To test if the way these calls were combined altered chimp behavior, the researchers ran a series of snake presentation and call playback tests. They say never work with children or animals, and if you’re already working with animals surely throwing a snake in the mix is only going to complicate things.
So, for ease and ethics, they instead pranked the chimps with a fake snake made up of the skin of a dead python (Python sebae) attached to a fishing line so it could move, like a cat toy. The fake snake was then deployed in front of wild chimps to see what sounds they made and it was observed that they were combining calls and that the type of combination influenced the response of others.
In playback tests, researchers played either solo waa-barks, alarm-huus, or some combination of the sounds together to observe how this altered their alertness. They saw that more chimps joined the “caller” when a waa-bark was followed by an alarm-huus, which was the combination that also triggered the strongest response in terms of looking duration.
This kind of communication is critical to chimpanzees as snakes are a potentially fatal threat to these animals, but are very good at blending into the environment. As such, sounding the alarm can keep the troop safe, and knowing to listen out for certain calls can be a matter of life and death.
That a specific combination of calls appears to elicit the strongest response in these wild animals has fascinating implications for our understanding of language, as it seems the meaning is strongest when the right “phrases” are deployed together. The researchers compare it to a human saying “danger” and “come here”.

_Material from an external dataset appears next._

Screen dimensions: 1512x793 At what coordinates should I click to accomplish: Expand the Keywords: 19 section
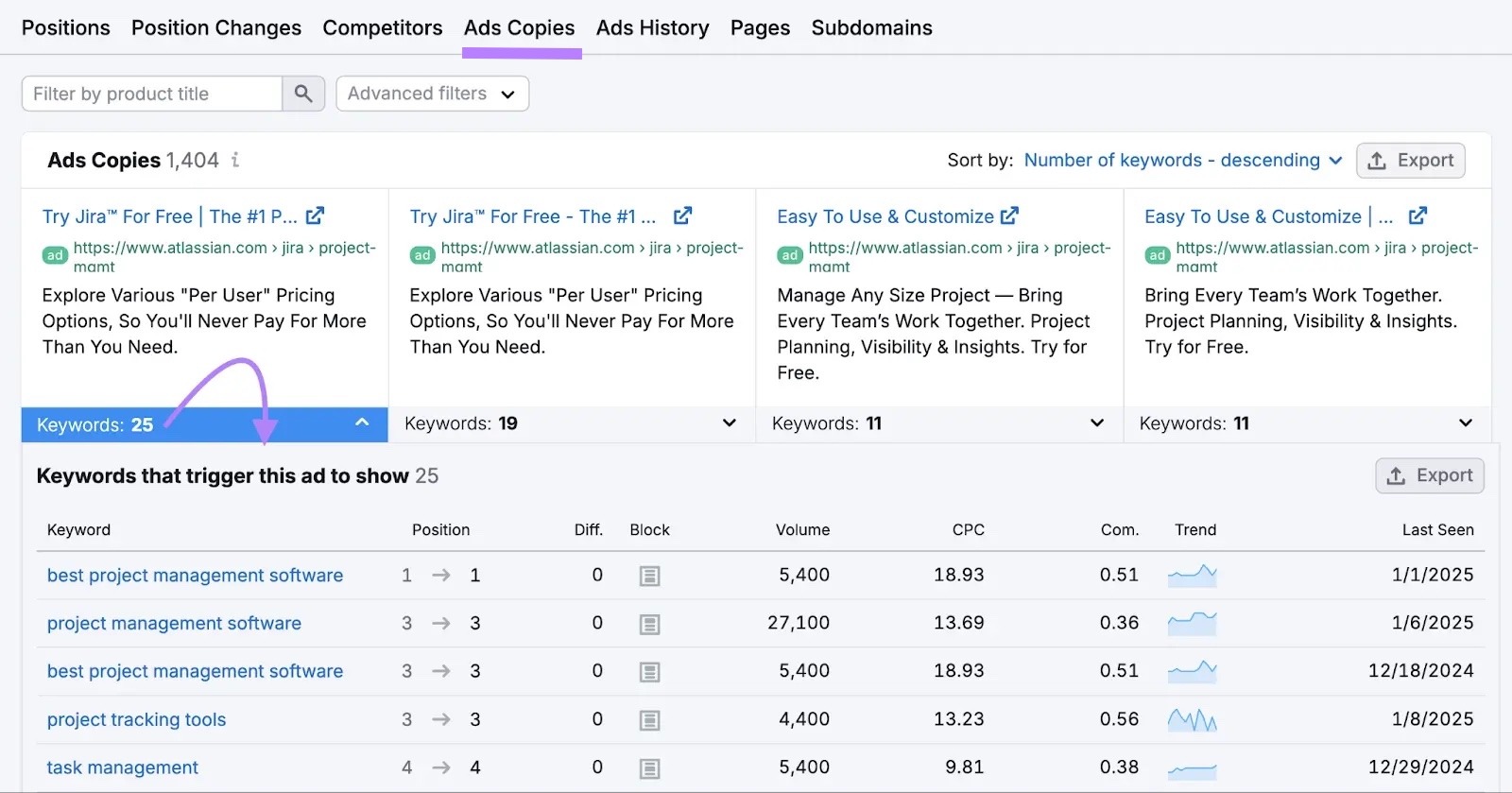[729, 423]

“Our findings reported here are also intriguing since they bear striking resemblance with compositional syntactic structures, a core hallmark of language, where the meaning of larger phrases is derived from the meaning of the individual parts,” they wrote.
“These results indicate receivers did not simply respond to each call independently, but rather they seemed to extract a specific meaning from the call combination (/recruitment to a threat/) derived through combining the information encoded in both individual calls.”
Exactly how the combination influences the meaning of the individual’s calls isn’t known, as it could be saying two things at once or a means of increasing the urgency of one. In either case, the study authors concluded that it demonstrates the use of call combination in our closest living relative, and suggests “the foundations of syntax may be evolutionarily ancient and present in more simple forms in the last common ancestor of chimpanzees and humans.”
So, who’s taking the hominine for tea?
The study is published in Nature Communications.